1997年10月号(通巻533号)の『和漢薬』誌に発表した訳注、陳潮祖著『中医病機治法学』における「疏泄失調」の訳文後の「訳者のコメント」を増補改訂し、しかも今回平成17年になって再度改訂したものです。
読者対象が主として漢方薬専門の医師・薬剤師であった関係で、時には遠慮会釈も無いかなり辛辣な指摘をしたものですが、表現はきつくとも、今読み直しても決して誇張した表現とは思われません。しかしながら、論説の視点がまだまだ一面的な部分がありましたので、再度改訂したわけです。

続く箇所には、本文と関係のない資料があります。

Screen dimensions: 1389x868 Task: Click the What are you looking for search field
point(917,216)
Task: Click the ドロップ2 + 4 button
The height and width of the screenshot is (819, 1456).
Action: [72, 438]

現代社会における肝気鬱結(肝気欝結)の原因には、単なる欲求不満が昂じて発生する場合が比較的多く、臨床上もよく遭遇する証候(病機)の一つであるが、「ストレスの多い現代社会」という紋切り型の概括は、あまりにも浅薄である。
昔の貧困と男女差別等に泣かされた封建時代における人々の肝気鬱結とは原因が明らかにことなることが多いようである。
多少とも深く追究すれば、今日のような「成熟社会」においては、個人の自我意識とともに権利意識が相当に発達していると、有益な面も多々あるにせよ、反面困った問題として、過度な被害者意識や怨恨あるいは嫉妬心といったものまで異常に発達してしまうケースも見られ、そのために日々悶々とし、鬱々として楽しまず、些細なことにも不満が昂じて肝気鬱結を呈してしまい、さらには肝鬱化火にまで発展してしまうことがママ見られる。

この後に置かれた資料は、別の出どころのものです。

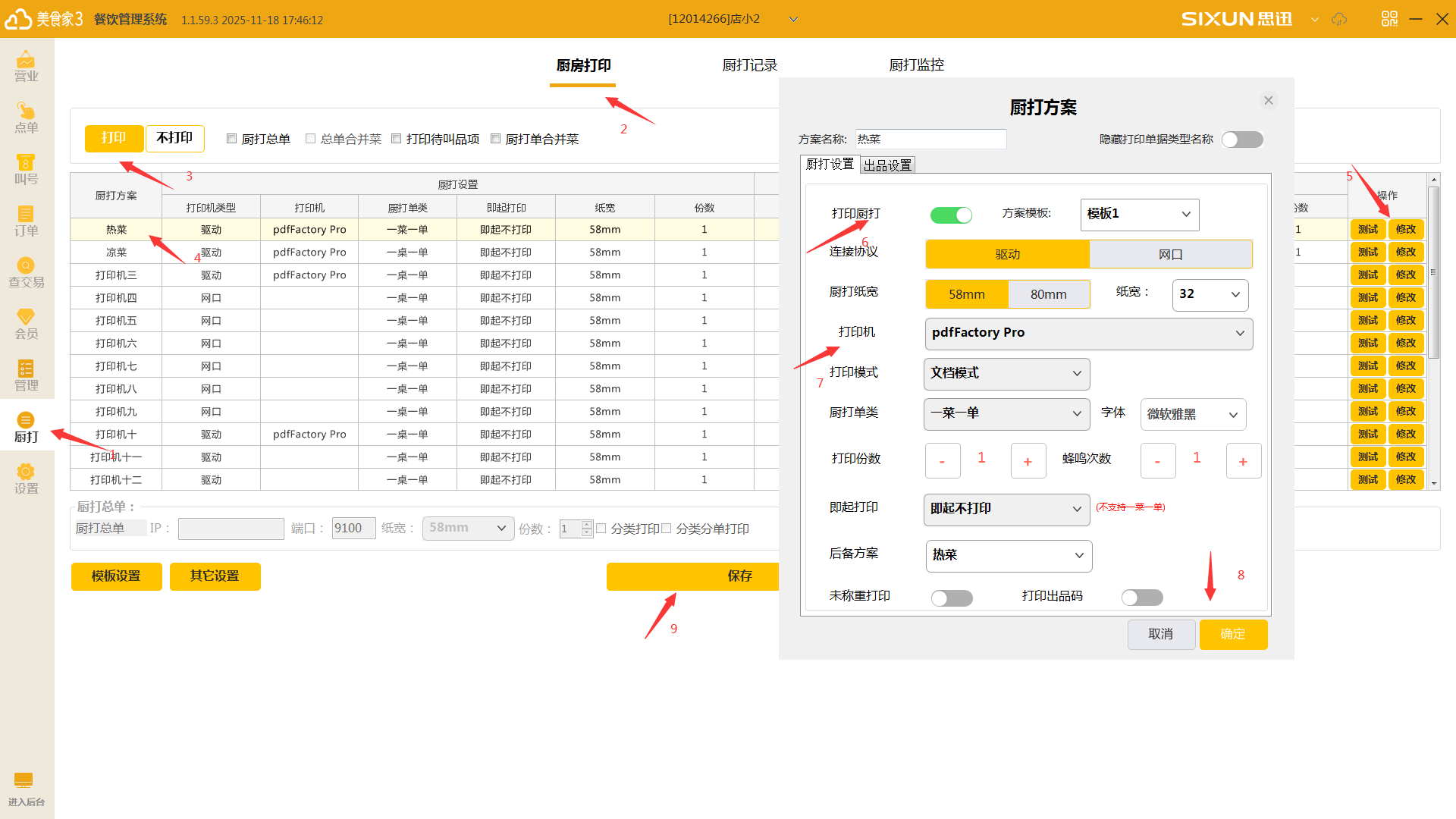Open the 点单 ordering icon

(x=26, y=118)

ところで、この「成熟社会」という表現は悪い冗談で、実は偽善と欺瞞に満ちた悪平等の社会であると指摘する識者もあるが、あながちまったく荒唐無稽な議論とも言えず、口の悪い識者に言わせれば「要するに成熟社会とは我儘社会に他ならない」ので、今後もますます肝気鬱結や肝鬱化火の証候(病機)を呈する患者さんは増え続けるに違いない。
もちろん、現代社会といえども、そのような「我儘」だけが根本原因となっているはずもなく、様々な境遇により、例えば会社内での人間関係に悩む人々は最も多く、さらには夫の暴力による抑うつ状態やヒステリー症状もよくみられるものである。それゆえ、村田漢方堂薬局でも、四逆散・逍遙散・丹梔逍遙散〈加味逍遙散)、または抑肝散類や竜胆瀉肝湯などの使用機会は実に頻繁である。
しかしながら、男性の我儘のみならず、昨今は以前にも増して目立つのが、女性のエゴイズム剥き出しの病理現象を観察する機会が多く、故松下幸之助氏が申されたといわれる
「嫉妬は万有引力のようなもので、誰もそれから離脱できない」
との名言が胸に染み入る今日この頃であるが、谷沢永一氏は、
「人間の最も強烈な情念は嫉妬です」
と御高著で断言しておられるのである。